Follow-up to my MAVLink post. Same caveat: I'm a beginner doing this as a hobby. The results below come from two small experiments in ArduPilot SITL on a simple setup, so please don't read too much into the exact numbers.

The weak link: a GPS that believes everything

We secure the comms, encrypt the telemetry… and often forget the drone has another vital sense that's just as exposed: GPS.
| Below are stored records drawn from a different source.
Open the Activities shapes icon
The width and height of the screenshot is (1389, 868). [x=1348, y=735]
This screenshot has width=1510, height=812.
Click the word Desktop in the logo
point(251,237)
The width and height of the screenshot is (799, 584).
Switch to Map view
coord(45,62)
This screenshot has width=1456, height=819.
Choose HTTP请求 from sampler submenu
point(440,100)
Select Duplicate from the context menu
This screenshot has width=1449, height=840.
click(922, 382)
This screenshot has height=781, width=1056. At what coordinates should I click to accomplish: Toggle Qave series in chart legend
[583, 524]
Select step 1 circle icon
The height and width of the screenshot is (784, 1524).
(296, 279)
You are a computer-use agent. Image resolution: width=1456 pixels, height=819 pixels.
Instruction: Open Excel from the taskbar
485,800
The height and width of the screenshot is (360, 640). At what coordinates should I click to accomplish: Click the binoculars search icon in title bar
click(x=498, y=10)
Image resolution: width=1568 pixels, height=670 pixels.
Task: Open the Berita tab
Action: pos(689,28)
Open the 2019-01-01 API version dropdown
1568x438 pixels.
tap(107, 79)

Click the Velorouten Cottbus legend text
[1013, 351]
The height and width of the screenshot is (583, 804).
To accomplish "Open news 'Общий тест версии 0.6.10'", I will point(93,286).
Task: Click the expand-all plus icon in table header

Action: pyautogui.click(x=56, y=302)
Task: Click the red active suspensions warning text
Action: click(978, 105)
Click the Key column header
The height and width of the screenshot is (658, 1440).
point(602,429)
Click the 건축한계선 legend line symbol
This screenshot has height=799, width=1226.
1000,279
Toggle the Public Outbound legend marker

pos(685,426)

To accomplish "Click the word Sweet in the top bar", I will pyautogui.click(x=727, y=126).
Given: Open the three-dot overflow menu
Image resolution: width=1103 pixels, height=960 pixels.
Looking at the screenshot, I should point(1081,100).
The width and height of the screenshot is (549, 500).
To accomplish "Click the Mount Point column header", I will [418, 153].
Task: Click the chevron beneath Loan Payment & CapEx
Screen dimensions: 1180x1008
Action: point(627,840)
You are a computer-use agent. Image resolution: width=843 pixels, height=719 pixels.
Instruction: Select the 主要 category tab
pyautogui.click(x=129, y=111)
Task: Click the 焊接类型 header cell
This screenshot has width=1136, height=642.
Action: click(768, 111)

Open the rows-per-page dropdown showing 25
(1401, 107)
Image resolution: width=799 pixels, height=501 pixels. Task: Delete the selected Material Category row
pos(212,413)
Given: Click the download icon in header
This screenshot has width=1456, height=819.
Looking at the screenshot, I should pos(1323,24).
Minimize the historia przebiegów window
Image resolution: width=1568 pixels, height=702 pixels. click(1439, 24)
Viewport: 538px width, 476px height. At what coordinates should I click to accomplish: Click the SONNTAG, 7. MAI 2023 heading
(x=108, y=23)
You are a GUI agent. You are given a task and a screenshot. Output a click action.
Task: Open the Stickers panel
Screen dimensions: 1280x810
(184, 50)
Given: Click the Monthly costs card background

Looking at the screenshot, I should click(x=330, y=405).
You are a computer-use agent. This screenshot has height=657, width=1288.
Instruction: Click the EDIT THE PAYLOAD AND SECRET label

The issue is structural. Civilian GPS isn't authenticated — the receiver has no cryptographic way to check that the signals really come from satellites. So two attacks target it:

  • Spoofing: broadcasting fake navigation signals, stronger than the real ones, so the drone thinks it's somewhere it isn't.
  • Denial (jamming): drowning the GPS band to blind the drone entirely.

This isn't hypothetical: ships have reported impossible positions at sea, airliners have hit spoofing near conflict zones, and anti-drone "bubbles" exist around sensitive sites. The gear to spoof GPS reportedly costs only a few hundred euros now.

Two problems, two answers: detect the attack, and survive even when you don't.

Part 1 — Catching the liar

You can't verify the GPS signal itself (no authentication). But you can check its consistency with everything else the drone senses.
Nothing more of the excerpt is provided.